Tasks for this exercise:
1: In the post on mental illness and the media, what proportion of U.S. adults live with mental illness?
2: Reproduce the stretch of the post on mental illness and the media from "I want to see" through "and exploit it.".

Exercise text:
----------
Mental Illness & The Media

I have a bone to pick with Hollywood…

I’m tired of them misrepresenting mental illness.

Now I’m coming from a place of someone who hasn’t struggled with any mental illnesses, so I’m going to try to stay in my lane. Every time I’ve watched a Youtube video in the past week, there’s been an ad for the new movie “Split” beforehand. If you haven’t seen the trailer, I wouldn’t suggest looking it up. Basically the gist is a man with Dissociative Identity Disorder kidnaps young girls and his different alters torture them.

Mental illness is not something to joke about at others expense. Perpetuating stereotypes only hurts those with mental illness. I believe everyone deserves representation that shows the hardships of what they go through without enforcing harmful stereotypes. It’s hard enough for someone to deal with mental illness, they don’t need to deal with society making light of their situation or invalidating it.


I want to see disorders like DID or BPD being portrayed in film and television by people who have those disorders, and in a respectful manner. I think including mental illnesses into shows should be educational, and help those who don’t have experience with them learn more. We can’t break the stigma of mental illness if we sit back and let Hollywood make fun of it and exploit it.

Having friends and family members who struggle with severe depression, I don’t want to see another “gloomy teen” who “just needs to snap out of it.” 1 in 5 adults in the U.S. live with mental illness, according to the National Alliance on Mental Illness, and yet they still don’t have accurate representation. The media needs to have a continuous conversation about mental illness.
----------
Given data:
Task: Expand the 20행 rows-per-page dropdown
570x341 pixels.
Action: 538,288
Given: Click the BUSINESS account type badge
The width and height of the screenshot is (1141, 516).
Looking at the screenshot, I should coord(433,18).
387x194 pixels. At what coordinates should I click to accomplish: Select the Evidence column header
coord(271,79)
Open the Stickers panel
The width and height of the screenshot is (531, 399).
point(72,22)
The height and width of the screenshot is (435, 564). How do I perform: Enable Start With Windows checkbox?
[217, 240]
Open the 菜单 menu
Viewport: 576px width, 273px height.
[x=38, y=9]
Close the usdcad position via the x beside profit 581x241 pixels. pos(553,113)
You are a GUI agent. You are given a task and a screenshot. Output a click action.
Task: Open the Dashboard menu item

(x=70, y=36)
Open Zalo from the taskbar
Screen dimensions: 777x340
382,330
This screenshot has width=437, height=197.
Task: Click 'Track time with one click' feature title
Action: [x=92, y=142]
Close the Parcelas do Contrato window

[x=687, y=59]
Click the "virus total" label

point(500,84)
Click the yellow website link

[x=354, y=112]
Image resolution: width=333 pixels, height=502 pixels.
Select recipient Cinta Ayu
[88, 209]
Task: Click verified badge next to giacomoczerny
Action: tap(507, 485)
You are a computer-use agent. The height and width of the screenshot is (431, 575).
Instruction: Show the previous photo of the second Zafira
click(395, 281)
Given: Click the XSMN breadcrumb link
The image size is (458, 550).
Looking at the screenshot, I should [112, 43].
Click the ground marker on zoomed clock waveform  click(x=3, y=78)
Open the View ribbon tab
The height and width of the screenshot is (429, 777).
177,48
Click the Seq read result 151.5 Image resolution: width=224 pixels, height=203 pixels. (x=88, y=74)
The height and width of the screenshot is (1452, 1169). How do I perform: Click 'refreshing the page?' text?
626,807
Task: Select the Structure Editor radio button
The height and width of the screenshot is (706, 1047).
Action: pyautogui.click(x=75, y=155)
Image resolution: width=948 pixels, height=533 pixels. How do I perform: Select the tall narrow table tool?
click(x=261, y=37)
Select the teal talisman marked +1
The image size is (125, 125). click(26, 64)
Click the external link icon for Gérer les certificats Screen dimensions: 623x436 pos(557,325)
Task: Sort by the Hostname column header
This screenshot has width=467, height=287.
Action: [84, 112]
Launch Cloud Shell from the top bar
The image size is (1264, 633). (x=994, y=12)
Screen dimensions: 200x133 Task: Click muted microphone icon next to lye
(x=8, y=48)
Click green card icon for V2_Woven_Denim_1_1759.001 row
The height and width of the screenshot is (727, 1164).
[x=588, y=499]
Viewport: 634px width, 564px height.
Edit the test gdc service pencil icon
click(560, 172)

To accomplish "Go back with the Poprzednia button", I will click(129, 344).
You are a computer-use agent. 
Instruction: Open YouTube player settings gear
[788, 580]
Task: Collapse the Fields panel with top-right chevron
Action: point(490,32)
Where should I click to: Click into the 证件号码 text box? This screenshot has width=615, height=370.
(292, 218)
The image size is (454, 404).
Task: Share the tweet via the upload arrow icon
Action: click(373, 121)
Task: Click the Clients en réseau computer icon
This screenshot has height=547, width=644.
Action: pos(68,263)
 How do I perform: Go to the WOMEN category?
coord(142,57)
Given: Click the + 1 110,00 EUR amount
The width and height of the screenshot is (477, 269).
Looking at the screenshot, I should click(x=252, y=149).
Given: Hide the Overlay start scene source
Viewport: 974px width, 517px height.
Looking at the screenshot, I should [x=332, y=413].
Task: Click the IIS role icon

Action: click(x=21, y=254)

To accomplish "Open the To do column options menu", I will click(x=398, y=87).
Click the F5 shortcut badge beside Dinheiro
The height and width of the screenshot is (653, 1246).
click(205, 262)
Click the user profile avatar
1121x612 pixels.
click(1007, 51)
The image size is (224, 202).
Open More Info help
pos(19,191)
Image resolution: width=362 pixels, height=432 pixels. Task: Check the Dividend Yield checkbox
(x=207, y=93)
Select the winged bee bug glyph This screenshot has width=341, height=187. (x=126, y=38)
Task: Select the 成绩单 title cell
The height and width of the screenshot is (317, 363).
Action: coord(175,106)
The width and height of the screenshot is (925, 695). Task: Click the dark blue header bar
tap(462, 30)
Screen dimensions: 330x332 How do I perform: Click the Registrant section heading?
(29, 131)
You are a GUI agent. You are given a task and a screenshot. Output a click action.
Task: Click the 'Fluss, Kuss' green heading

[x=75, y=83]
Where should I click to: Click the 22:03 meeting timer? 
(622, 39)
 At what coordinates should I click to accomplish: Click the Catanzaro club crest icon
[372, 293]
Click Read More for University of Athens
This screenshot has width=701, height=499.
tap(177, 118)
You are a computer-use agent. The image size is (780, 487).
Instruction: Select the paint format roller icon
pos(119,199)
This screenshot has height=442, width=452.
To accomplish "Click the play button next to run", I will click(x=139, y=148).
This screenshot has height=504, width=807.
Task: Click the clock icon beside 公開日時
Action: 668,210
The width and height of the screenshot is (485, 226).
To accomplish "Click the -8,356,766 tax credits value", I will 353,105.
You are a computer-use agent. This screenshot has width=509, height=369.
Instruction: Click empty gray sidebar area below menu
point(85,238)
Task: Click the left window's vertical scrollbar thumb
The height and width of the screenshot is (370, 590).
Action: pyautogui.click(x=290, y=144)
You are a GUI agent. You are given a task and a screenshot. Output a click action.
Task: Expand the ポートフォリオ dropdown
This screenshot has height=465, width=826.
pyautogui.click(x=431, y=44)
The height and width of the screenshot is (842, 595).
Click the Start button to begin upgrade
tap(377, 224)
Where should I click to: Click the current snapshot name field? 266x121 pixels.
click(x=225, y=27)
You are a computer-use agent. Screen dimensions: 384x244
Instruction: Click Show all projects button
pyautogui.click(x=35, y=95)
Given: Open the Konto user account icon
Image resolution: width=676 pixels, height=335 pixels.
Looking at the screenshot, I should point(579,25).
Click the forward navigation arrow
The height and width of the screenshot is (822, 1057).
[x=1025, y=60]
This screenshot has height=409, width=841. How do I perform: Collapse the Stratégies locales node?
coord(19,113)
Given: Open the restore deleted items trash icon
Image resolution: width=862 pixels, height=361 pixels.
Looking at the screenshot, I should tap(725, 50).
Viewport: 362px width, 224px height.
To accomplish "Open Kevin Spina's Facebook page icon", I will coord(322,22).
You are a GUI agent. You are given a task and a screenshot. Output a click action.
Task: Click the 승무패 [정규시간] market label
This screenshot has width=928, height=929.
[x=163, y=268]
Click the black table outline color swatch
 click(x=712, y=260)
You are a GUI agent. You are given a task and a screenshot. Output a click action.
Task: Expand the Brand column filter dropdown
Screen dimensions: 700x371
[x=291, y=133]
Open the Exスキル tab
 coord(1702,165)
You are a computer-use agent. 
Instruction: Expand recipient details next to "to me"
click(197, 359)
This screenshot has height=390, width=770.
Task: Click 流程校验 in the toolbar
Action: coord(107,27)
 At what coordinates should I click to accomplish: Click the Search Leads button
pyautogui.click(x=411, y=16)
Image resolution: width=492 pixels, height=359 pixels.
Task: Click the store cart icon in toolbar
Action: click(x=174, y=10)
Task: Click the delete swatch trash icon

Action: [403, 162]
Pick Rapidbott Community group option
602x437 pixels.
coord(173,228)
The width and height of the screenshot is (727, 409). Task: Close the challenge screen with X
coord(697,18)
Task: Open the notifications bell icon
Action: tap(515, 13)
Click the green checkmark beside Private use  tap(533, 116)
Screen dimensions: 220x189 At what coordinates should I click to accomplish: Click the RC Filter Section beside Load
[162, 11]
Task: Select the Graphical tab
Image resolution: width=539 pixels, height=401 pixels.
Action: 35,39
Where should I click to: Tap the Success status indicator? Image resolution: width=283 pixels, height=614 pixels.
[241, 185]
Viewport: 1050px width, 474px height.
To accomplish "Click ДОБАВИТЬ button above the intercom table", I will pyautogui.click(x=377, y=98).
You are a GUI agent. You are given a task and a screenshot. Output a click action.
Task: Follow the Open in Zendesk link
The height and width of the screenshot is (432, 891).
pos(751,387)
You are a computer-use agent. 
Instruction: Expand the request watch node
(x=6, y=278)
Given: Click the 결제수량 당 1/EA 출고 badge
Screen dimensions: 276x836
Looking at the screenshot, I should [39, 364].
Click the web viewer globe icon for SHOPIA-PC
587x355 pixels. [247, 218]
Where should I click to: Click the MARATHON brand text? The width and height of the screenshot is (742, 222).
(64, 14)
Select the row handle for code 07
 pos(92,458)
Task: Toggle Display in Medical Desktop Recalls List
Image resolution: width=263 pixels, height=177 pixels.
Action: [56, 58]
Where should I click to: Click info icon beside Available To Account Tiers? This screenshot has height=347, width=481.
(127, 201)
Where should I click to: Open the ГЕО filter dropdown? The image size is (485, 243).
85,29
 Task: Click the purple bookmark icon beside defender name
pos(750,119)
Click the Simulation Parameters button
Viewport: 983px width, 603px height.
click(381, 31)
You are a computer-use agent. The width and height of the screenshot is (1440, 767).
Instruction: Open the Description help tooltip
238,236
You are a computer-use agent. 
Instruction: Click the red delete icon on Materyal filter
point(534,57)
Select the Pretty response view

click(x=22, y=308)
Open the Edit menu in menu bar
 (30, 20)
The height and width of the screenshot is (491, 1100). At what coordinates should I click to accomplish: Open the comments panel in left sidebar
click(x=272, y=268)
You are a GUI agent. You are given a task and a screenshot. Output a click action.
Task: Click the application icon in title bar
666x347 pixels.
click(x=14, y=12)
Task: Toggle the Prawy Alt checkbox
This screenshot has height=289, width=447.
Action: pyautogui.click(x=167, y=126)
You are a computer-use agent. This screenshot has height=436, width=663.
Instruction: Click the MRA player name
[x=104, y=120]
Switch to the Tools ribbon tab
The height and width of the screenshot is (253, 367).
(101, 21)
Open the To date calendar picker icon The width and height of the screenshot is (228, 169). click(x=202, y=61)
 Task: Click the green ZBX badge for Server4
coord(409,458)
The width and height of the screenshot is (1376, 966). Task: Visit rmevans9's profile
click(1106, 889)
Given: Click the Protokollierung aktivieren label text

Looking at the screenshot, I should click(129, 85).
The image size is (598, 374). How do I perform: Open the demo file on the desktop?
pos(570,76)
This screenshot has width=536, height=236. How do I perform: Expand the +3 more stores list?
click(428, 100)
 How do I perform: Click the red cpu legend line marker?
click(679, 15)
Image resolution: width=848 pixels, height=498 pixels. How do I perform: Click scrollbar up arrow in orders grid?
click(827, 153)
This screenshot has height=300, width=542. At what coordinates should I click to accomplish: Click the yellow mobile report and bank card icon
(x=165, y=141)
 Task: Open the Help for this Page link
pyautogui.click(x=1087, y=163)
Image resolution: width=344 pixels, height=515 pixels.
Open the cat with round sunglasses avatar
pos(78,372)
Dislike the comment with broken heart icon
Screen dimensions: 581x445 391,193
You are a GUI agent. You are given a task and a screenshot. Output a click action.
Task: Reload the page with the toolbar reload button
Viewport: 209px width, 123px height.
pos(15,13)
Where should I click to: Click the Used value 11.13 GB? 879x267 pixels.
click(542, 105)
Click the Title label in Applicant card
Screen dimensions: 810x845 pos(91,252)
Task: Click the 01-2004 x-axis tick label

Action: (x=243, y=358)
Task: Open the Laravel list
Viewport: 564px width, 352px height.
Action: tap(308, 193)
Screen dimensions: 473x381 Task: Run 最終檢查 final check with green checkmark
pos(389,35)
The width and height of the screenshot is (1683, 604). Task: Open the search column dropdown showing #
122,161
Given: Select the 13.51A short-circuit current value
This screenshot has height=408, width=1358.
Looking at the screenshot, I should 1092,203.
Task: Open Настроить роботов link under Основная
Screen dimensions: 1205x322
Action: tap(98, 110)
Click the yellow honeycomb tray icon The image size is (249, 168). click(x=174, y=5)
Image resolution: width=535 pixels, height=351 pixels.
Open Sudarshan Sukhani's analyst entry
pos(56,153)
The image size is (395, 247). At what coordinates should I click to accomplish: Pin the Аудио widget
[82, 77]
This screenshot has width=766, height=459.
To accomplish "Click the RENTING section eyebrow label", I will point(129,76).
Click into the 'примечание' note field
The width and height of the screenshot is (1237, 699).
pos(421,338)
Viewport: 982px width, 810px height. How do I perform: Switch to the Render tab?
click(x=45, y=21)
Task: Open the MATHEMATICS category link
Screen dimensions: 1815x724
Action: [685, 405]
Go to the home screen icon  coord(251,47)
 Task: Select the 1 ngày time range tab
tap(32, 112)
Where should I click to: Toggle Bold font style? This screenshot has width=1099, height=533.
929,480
----------
Answer set:
1: 1 in 5 adults in the U.S., according to the National Alliance on Mental Illness.

2:
I want to see disorders like DID or BPD being portrayed in film and television by people who have those disorders, and in a respectful manner. I think including mental illnesses into shows should be educational, and help those who don’t have experience with them learn more. We can’t break the stigma of mental illness if we sit back and let Hollywood make fun of it and exploit it.